Adam Kirsch
WSJ, Aug. 16, 2024
“For the academic discipline of settler colonial studies, the goal of learning about settler colonialism in America and elsewhere is not simply to understand it, as a historian would, but to dismantle it.”
This week Minouche Shafik resigned as president of Columbia University, the latest Ivy League leader to become a casualty of campus strife over the Israel-Hamas conflict. As the new academic year begins, students, parents, faculty and administrators are worrying, or in some cases hoping, that last spring’s encampments and conflicts with police will return.
The passions on campus are focused on the war in Gaza, with protesters accusing the U.S. (and in many cases their own universities) of complicity in what they call Israel’s genocide of Palestinians.
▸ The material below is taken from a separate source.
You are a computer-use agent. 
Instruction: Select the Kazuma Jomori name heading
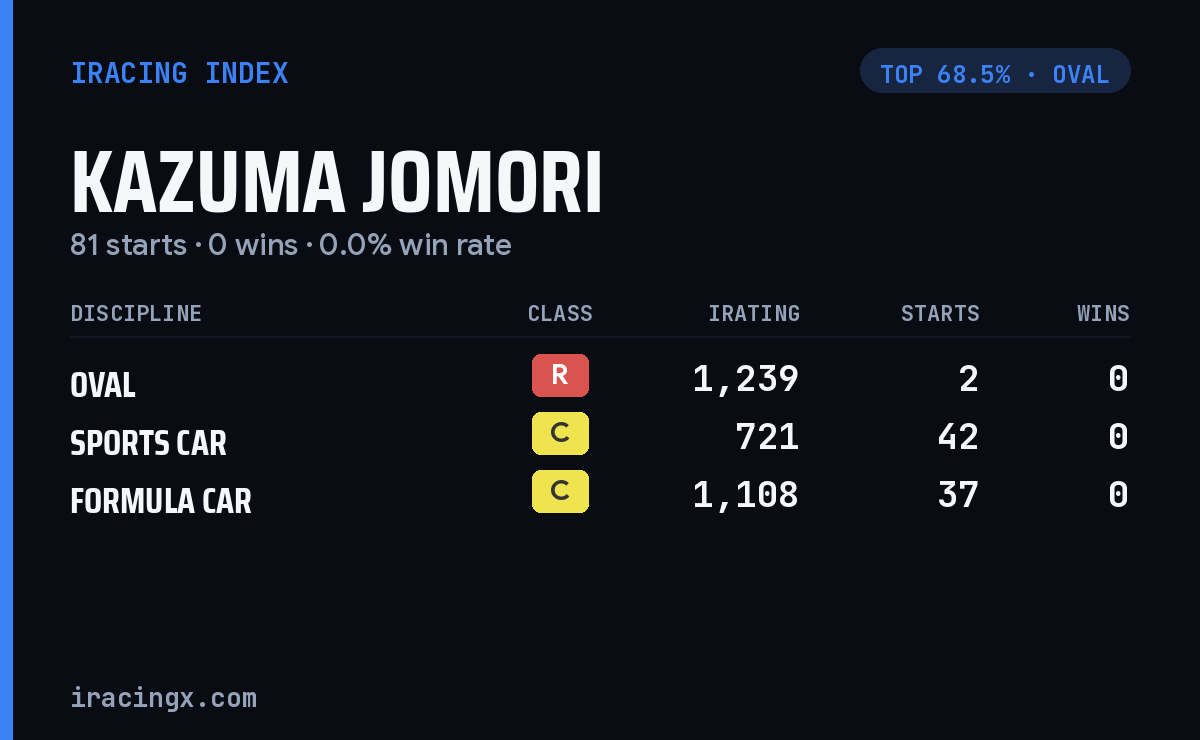[x=337, y=184]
But the charge resonates for many young people, especially the most dedicated activists, for reasons that go beyond the conflict that began with Hamas’s attack last Oct. 7.
The ideological basis for the anti-Israel protests is a broader set of ideas about “settler colonialism,” an influential academic concept that understands certain countries as inherently and permanently illegitimate because of the way they were founded. And while Israel is currently the most prominent example, the ideology of settler colonialism has even deeper criticisms to make of the United States. Indeed, in recent years, theorists and writers inspired by the idea of settler colonialism have created what amounts to a new countermyth of American history.